Alibaba Group Holding Ltd. sank in Wall Street trading Friday after being added to a list of firms facing US delisting for failing to provide access to audits. That pushed down the Nasdaq Golden Dragon China Index.

Treasuries begin August with the 10-year yield at 2.65%, down from June’s peak near 3.50%. A slowing economy has cooled expectations for the scale of the Federal Reserve interest-rate hikes needed to tame high inflation, encouraging July’s rally in both stocks and bonds. Equities also got a fillip from resilient US earnings — over 70% of firms have so far beaten expectations.

“Markets want to trade the ‘peak rates’ narrative which has given risky assets some breathing room,” Eric Robertsen, chief strategist at Standard Chartered Bank Plc, wrote in a note. “We shift our bias from bearish to neutral.”

But Fed officials may be wary of market rallies that ease financial conditions and thus imperil the goal of curbing demand to help control price pressures.

Fed Bank of Minneapolis President Neel Kashkari said Sunday the central bank is committed to doing what’s needed to reach the 2% long-term inflation goal, a target that remains far off. He doesn’t vote on monetary policy this year.

The dollar was steady against major peers in early Asian trading.

Data Friday showed the personal consumption expenditures index — the basis for the Fed’s inflation target — rose 6.8% in June from a year earlier.

» Information provided:
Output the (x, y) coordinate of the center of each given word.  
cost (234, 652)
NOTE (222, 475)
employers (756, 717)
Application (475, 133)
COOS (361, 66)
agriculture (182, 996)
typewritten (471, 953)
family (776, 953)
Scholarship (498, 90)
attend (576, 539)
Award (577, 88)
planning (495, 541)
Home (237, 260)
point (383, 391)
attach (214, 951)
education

» Objectives:
• a. Answer these questions from the market report:
(i) What was the 10-year Treasury yield at the start of August?
(ii) At which bank is Eric Robertsen chief strategist?
(iii) By how much did the personal consumption expenditures index rise in June from a year earlier?
• b. Can you pick up the market report after its final sentence and carry it on?
The records have no connection to the market report.

» Task-by-task outputs:
• a.
(i) 2.65%
(ii) Standard Chartered Bank Plc
(iii) 6.8%

• b.
Elsewhere, investors are monitoring US House Speaker Nancy Pelosi’s trip to Asia. A statement from her office skipped any mention of a possible stopover in Taiwan. A visit may stoke US-China tension over the island.

What to watch this week:

  • Airbnb, Alibaba, BP and HSBC are among earnings reports

  • PMIs from US, China and euro area, among others, Monday.

  • US construction spending, ISM manufacturing, Monday.

  • Reserve Bank of Australia rate decision, Tuesday.

  • US JOLTS job openings, Tuesday.

  • Chicago Fed President Charles Evans, St. Louis Fed President James Bullard due to speak at separate events, Tuesday.

  • OPEC+ meeting on output, Wednesday.

  • US factory orders, durable goods, ISM services, Wednesday.

  • BOE rate decision, Thursday.

  • US initial jobless claims, trade, Thursday.

  • Cleveland Fed President Loretta Mester due to speak, Thursday.

  • US employment report for July, Friday.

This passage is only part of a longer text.